First Over-the-Counter Continuous Blood Glucose Monitor Approved

Dexcom got FDA approval on March 5, 2024, to market a nonprescription continuous blood glucose monitor (CGM). Stelo by Dexcom is intended for individuals at least 18 years old, including those who have type 2 diabetes but who do not need insulin. The small sensor attaches to the upper arm and sends glucose readings to the wearer’s smart device every 15 minutes. Each sensor can last for as long as 15 days. Unlike the more comprehensive prescription-only Dexcom CGMs, Stelo will not alert wearers if blood sugar is too low. Its users are warned not to use data from the monitor to make any changes to their medications before consulting with a health professional. Launch is planned for the summer of 2024 and purchasers will pay cash for the units.

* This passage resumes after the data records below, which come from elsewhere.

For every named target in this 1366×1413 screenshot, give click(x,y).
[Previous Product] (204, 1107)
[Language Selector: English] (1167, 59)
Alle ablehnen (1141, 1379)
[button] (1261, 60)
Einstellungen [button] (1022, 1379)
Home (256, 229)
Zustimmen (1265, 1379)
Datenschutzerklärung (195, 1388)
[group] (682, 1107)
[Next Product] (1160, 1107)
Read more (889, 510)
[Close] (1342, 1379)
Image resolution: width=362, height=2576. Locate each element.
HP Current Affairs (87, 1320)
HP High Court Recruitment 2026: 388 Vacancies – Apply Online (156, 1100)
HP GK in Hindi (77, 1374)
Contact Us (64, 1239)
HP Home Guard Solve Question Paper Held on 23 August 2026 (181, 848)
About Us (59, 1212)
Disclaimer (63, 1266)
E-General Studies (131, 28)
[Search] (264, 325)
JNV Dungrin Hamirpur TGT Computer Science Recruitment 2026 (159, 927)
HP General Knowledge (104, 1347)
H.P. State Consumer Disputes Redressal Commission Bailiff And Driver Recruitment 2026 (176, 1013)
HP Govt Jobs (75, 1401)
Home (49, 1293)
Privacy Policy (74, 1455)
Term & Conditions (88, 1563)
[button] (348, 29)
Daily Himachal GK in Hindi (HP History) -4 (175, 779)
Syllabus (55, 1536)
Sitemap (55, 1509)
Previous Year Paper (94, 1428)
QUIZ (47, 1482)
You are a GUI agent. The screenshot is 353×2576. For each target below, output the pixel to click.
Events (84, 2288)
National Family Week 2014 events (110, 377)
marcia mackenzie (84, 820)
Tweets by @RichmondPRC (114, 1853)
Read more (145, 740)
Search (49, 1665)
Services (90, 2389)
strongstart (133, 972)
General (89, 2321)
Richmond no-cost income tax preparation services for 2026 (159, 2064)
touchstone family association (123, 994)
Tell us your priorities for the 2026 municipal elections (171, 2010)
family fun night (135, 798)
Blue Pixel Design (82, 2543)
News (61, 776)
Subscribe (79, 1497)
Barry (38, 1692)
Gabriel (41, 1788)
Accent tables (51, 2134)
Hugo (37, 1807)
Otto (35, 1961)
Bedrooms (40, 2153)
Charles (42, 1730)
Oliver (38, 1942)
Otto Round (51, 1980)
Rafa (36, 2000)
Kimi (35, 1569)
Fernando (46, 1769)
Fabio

Inhaler Price Limit Boehringer Ingelheim announced on March 7, 2024, that it will reduce some list prices and restrict U. S. patients’ out-of-pocket (OOP) costs to $35 per month for each of the company’s inhalers. Starting on June 1, 2024, interested individuals can enroll in the program at the websites for each product. The offer includes the company’s therapies used to treat chronic obstructive pulmonary diseases (COPD), such as Atrovent® HFA (ipratropium) Inhalation Aerosol, Combivent® Respimat® (ipratropium/albuterol) Inhalation Spray, Spiriva® HandiHaler® (tiotropium inhalation powder), Spiriva® Respimat® 2.5mcg Inhalation Spray, Stiolto® Respimat® (tiotropium/olodaterol) Inhalation Spray, and Striverdi® Respimat® (olodaterol) Inhalation Spray. Additionally, Spiriva Respimat 1.25mcg (tiotropium) Inhalation Spray is approved as a maintenance therapy for asthma. Individuals who have drug coverage through a federal government program such as Medicaid or Medicare are not eligible for Boehringer Ingelheim’s program.